In June 2019, Positronic joined Open Compute Project as community member.

In February 2021, the company announced it had been acquired by Amphenol Corporation.

==Products==
Positronic offers the following products:
- Power connectors
- Custom Connectors
- A variety of D-subminiature which includes accessories, adapters, standard and high density versions, dual ports, high performance versions, and more.
- A variety of circular and rectangular connectors
- Hermetic connectors
- A variety of connectors with thermocouple contact options

===Recent product improvements===
In August 2011, Positronic developed a new generation of backshell for D-subminiature connectors, which combines features that meet the needs the requirements for EMI/RFI protection for cable connectors.

In January 2013, the company has expanded the Scorpion series of power or signal connectors. The connectors come in an 8.20mm low-profile version and features a one-piece insulator and a modular tool design. Earlier in 2011, the product series was announced as being used for Advanced Telecommunications Computing Architecture's PICMG 3.8 standard.

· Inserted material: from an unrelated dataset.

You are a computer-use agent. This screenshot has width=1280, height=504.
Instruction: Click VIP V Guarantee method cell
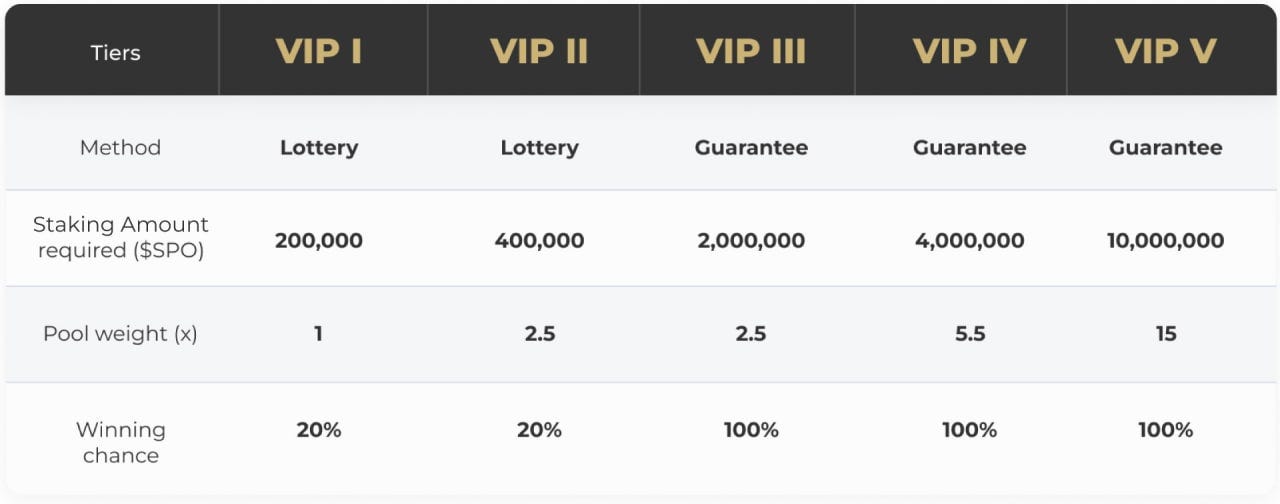coord(1165,148)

==Awards and recognition==
In 1993, Positronic received the ISO 9000 standard, becoming the first company in the Springfield area to receive the recognition. The company also received an ISO 9001 in 2007, and an AS9100 certification in 2009 for its North American operations.

Positronic was a recipient of the Gold Industrial Wastewater Pretreatment Compliance Award in 2000 and 2001. The award was given by The Missouri Water Environment Association Positronic was also a recipient of the 2008 Manufacturer of the Year Award from the Springfield Area Chamber of Commerce.

On February 10, 2004, Jack Gentry and Positronic were recognized in an honorary speech given by Roy Blunt of the United States House of Representatives. Blunt praised Gentry for his invaluable commitment to improving the US manufacturing sector and expanding the US manufacturing market abroad.

On January 11, 2011, the Positronic's Mount Vernon plant became a member of the Missouri Safety and Health Achievement Recognition Program. This designation is earned by companies who have achieved an excellent workplace safety record, virtually eliminating the occurrence of employee injuries while on the job.

Positronic was awarded Technology Manufacturer of the Year by MAM in November 2019 where its President was named Manufacturing Executive of the Year.